### Directions
Line count for "menu": tally the lines of the records below that contain it, and give only that number.

Excerpted data START

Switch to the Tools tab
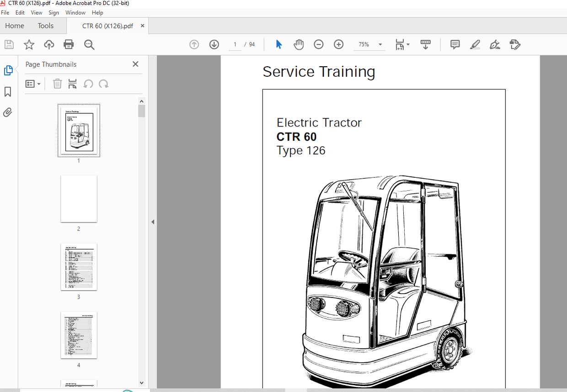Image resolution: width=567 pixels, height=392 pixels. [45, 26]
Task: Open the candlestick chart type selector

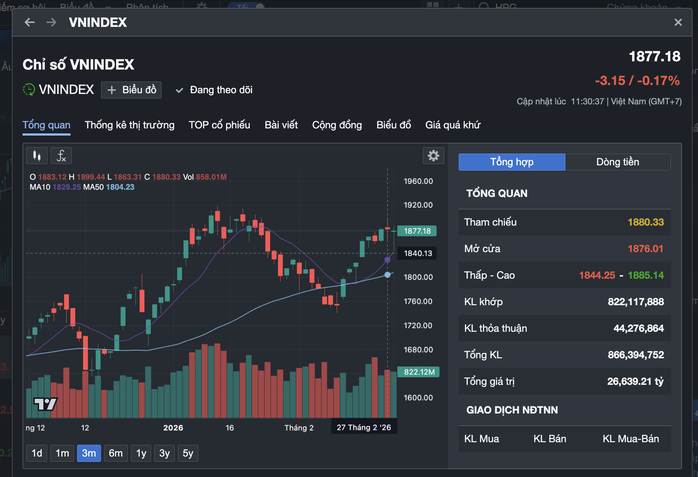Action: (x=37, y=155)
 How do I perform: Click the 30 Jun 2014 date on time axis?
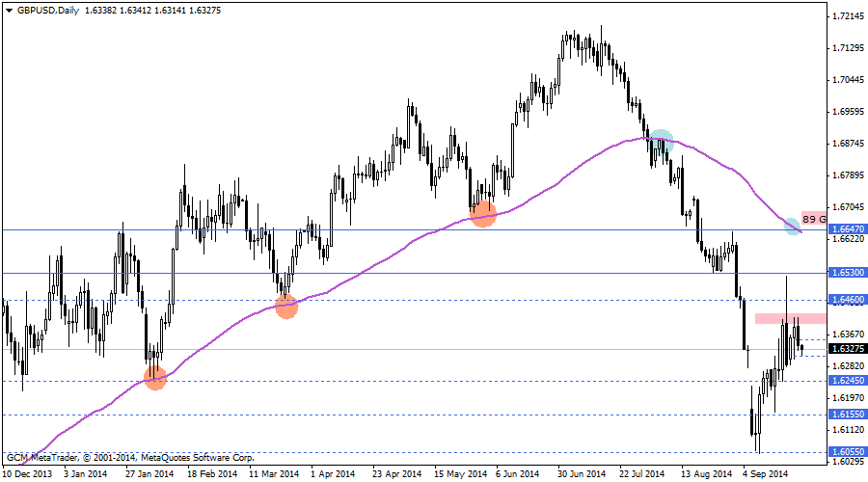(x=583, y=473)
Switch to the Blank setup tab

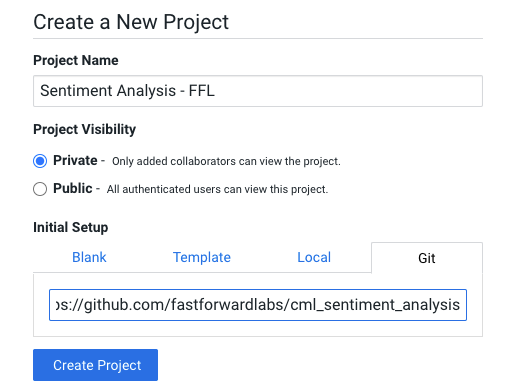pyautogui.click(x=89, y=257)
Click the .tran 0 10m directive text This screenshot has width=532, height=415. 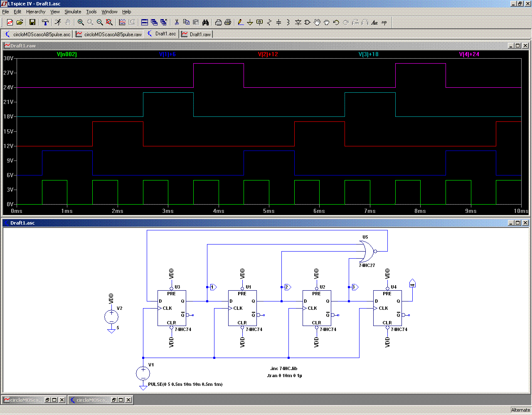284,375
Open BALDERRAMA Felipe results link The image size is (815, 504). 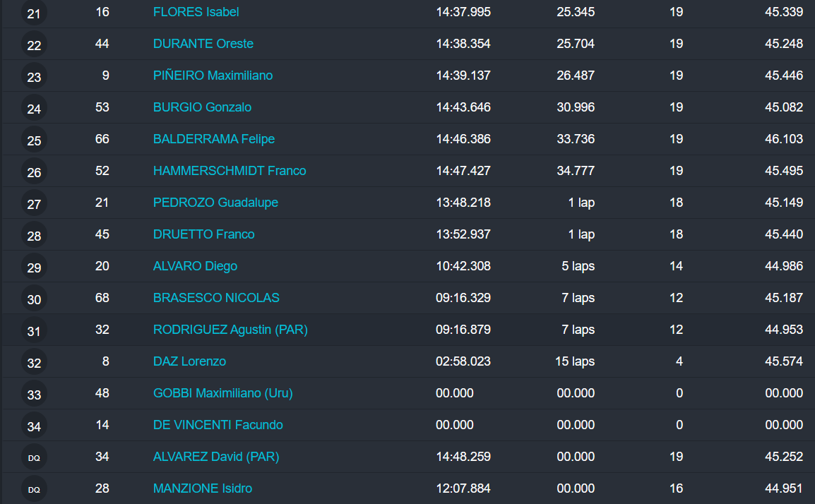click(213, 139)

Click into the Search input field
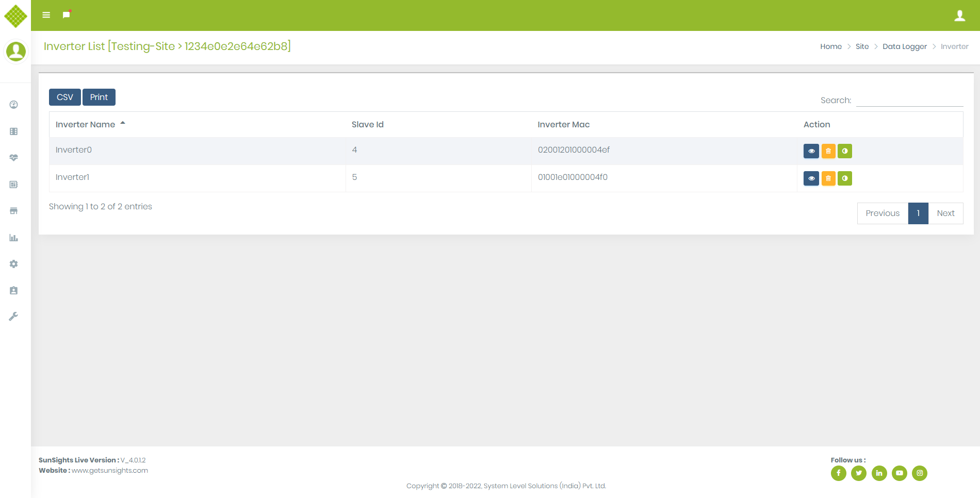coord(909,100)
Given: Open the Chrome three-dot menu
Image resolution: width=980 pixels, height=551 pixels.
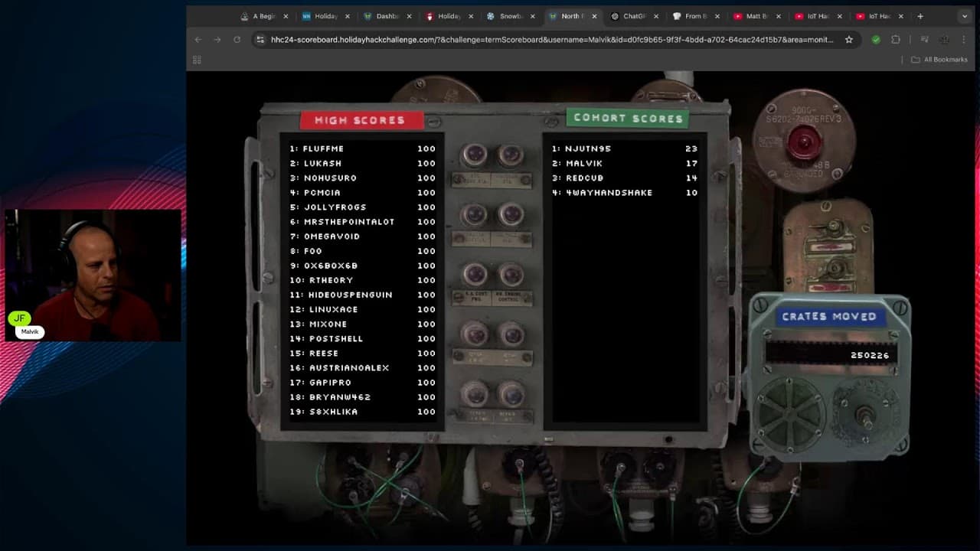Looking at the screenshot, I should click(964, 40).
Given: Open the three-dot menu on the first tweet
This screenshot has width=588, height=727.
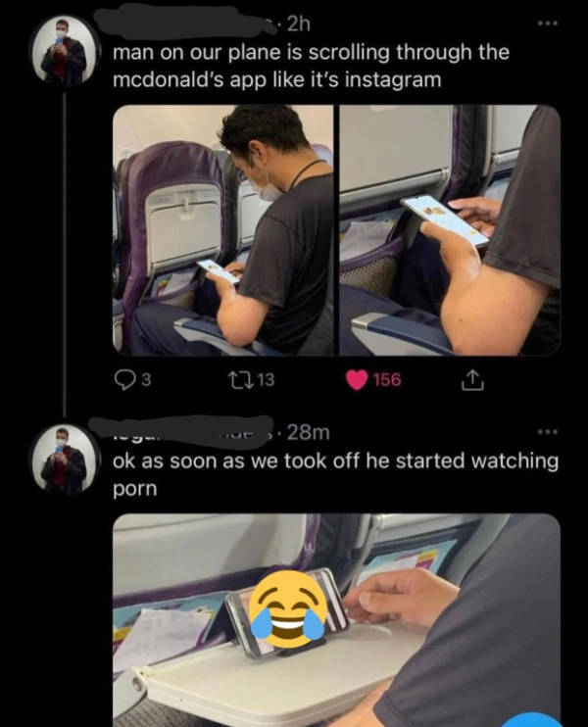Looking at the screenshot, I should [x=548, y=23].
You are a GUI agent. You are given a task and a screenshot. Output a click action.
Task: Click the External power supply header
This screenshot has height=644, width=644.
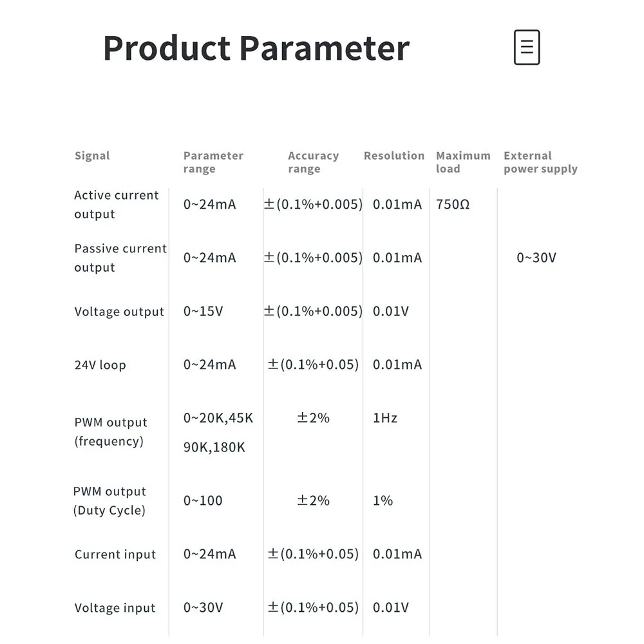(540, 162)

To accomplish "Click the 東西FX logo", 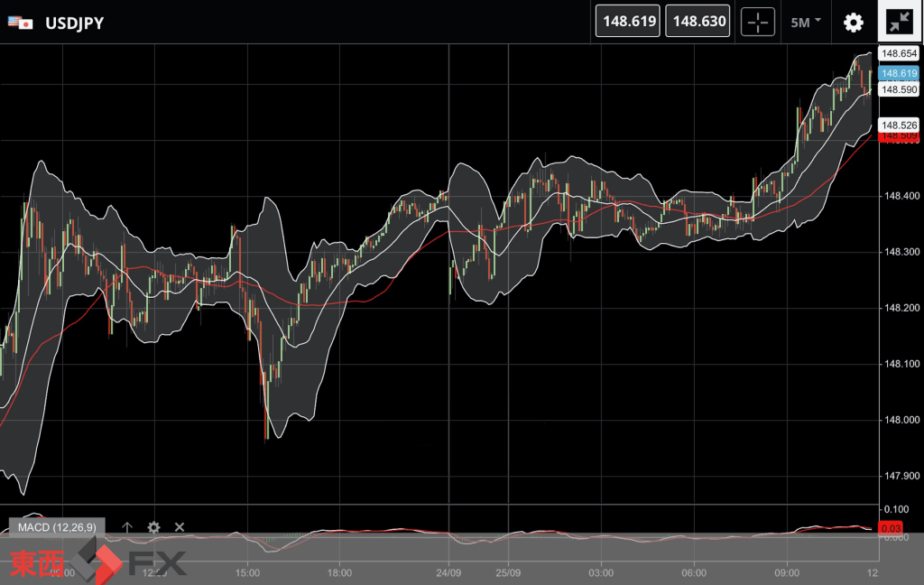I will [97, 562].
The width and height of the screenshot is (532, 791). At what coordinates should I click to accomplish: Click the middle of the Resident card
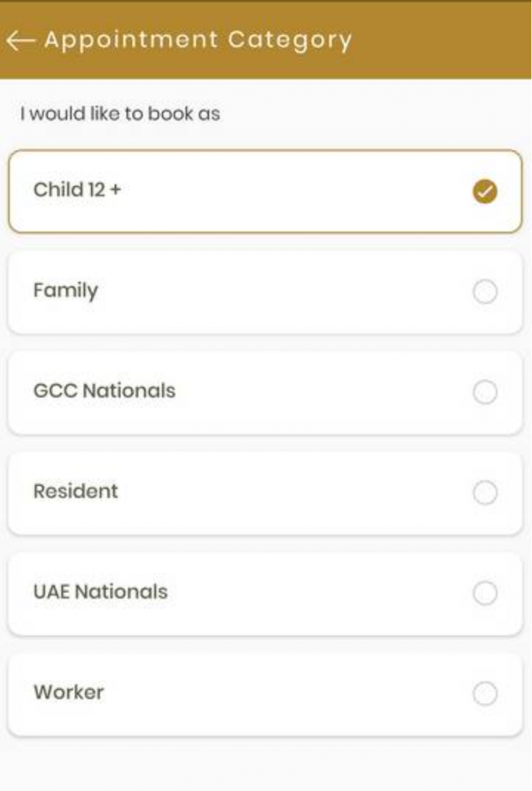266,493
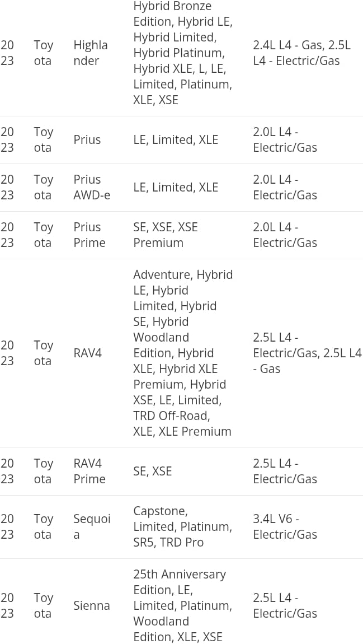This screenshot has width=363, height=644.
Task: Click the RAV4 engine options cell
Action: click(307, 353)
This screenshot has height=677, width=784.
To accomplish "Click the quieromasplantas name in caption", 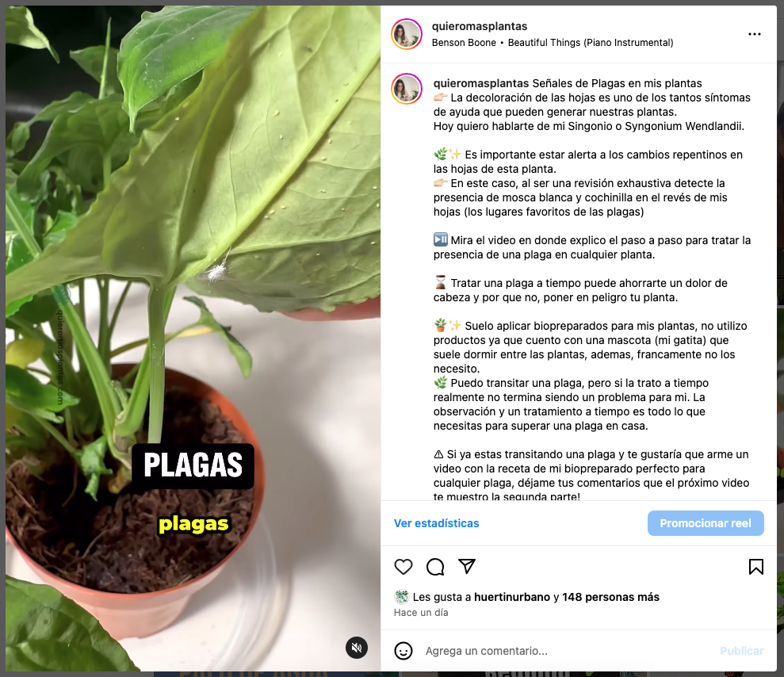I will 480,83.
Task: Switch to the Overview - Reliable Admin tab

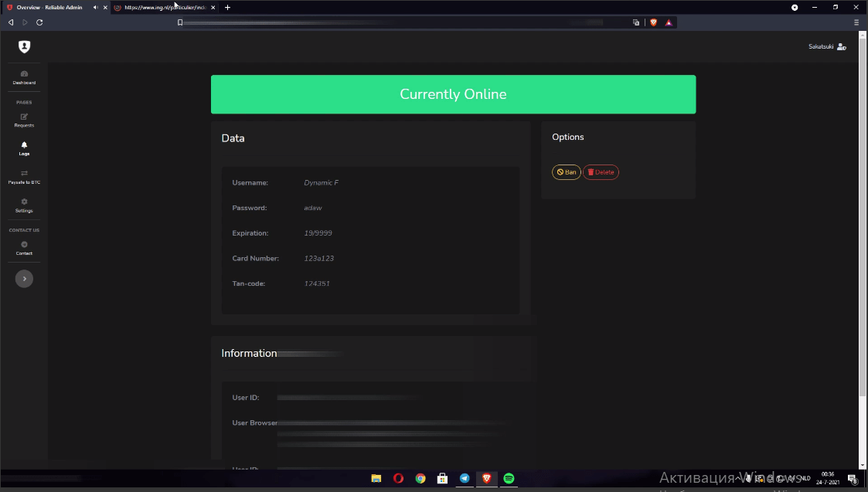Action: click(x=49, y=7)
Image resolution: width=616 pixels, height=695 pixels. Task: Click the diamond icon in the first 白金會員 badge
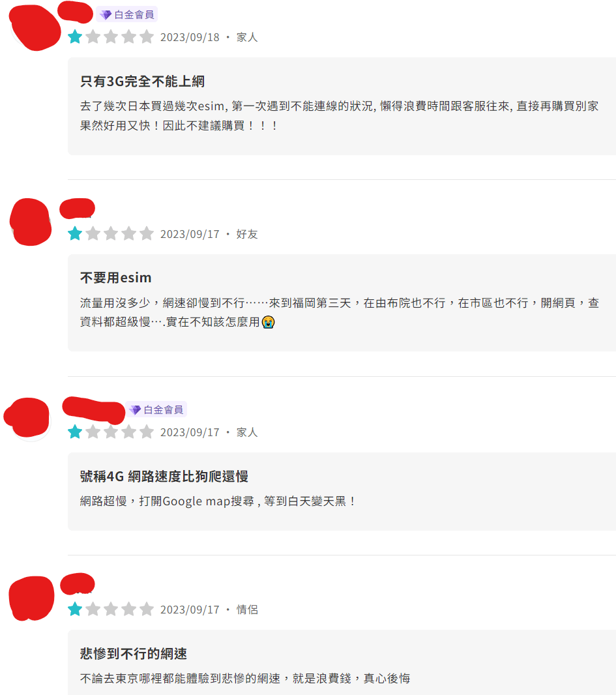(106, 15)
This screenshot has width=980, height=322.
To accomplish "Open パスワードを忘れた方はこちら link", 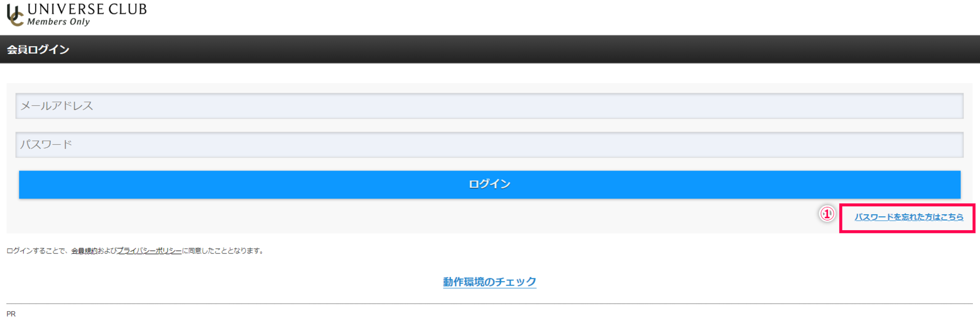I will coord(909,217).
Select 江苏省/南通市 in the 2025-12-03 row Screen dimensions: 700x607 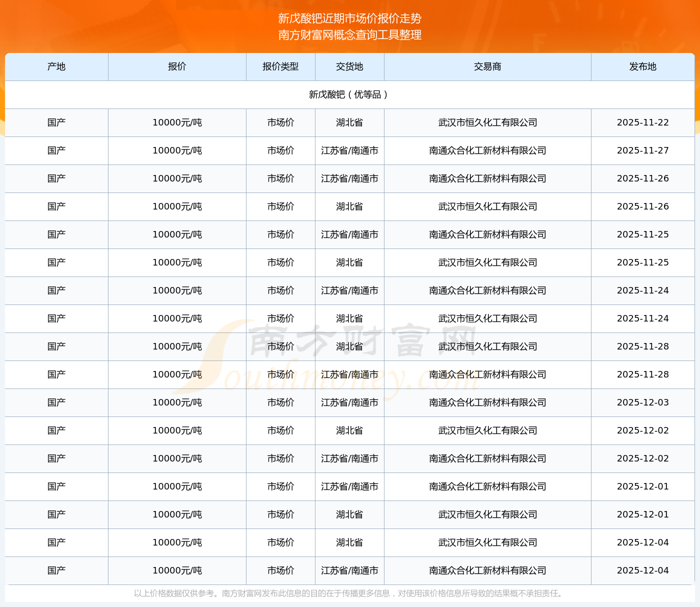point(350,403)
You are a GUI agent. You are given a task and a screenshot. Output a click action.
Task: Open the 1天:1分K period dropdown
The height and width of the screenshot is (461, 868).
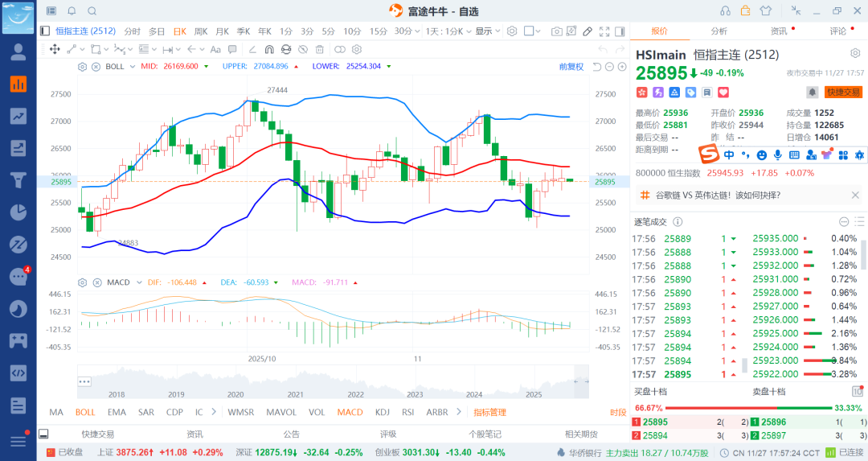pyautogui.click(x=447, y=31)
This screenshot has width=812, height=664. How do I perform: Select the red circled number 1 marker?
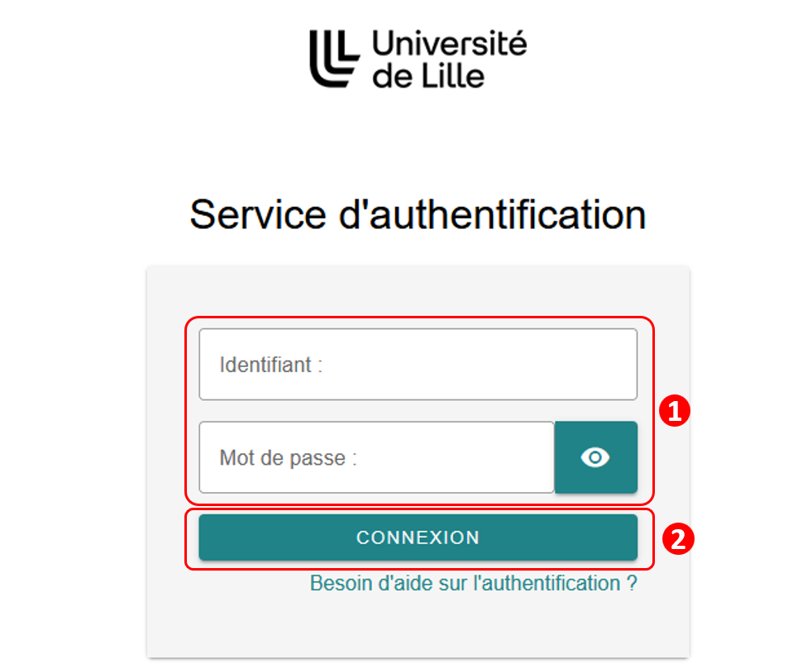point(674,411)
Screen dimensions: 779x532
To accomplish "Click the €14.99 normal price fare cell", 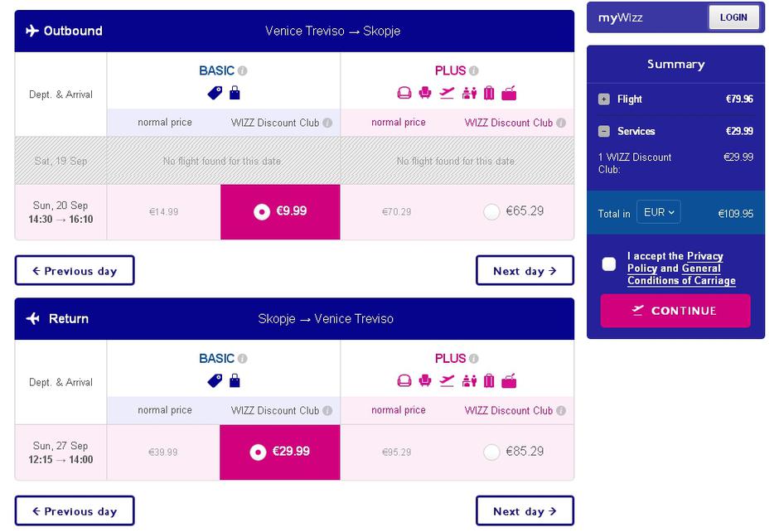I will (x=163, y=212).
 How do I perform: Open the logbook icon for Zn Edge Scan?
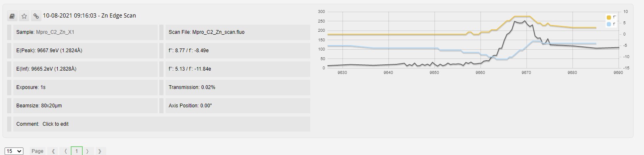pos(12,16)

Excerpted data END

### Task result
2